(Stored items from a collection)
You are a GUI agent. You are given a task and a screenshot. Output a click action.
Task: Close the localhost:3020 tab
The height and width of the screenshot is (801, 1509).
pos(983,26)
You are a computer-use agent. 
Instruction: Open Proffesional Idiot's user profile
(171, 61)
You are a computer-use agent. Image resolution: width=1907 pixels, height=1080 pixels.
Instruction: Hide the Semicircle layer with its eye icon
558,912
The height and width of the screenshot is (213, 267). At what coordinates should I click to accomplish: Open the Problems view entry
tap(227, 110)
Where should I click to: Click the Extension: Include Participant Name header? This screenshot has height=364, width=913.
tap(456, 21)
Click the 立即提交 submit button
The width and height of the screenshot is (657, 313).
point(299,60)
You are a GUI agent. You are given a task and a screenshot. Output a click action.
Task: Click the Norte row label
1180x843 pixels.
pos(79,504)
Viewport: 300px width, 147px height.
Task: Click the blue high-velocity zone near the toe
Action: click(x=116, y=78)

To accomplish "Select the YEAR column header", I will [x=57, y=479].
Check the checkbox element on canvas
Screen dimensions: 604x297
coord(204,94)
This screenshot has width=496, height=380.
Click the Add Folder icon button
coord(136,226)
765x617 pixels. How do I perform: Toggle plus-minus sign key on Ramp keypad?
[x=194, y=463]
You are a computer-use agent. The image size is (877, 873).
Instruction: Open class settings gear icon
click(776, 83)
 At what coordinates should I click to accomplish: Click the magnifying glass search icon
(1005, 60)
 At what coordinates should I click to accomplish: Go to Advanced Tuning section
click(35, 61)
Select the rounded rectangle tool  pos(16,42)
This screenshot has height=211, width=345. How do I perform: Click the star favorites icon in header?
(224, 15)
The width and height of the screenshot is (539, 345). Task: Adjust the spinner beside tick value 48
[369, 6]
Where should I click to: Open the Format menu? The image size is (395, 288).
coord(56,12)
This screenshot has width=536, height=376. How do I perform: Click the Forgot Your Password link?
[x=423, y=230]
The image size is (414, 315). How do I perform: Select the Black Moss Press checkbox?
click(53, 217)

§ Your task: Check each line above for the word "computer" and copy every line that has it.

§ Answer for this exercise:
You are a computer-use agent. 
You are a computer-use agent. Image resolution: width=1907 pixels, height=1080 pixels.
You are a computer-use agent. The image size is (877, 873).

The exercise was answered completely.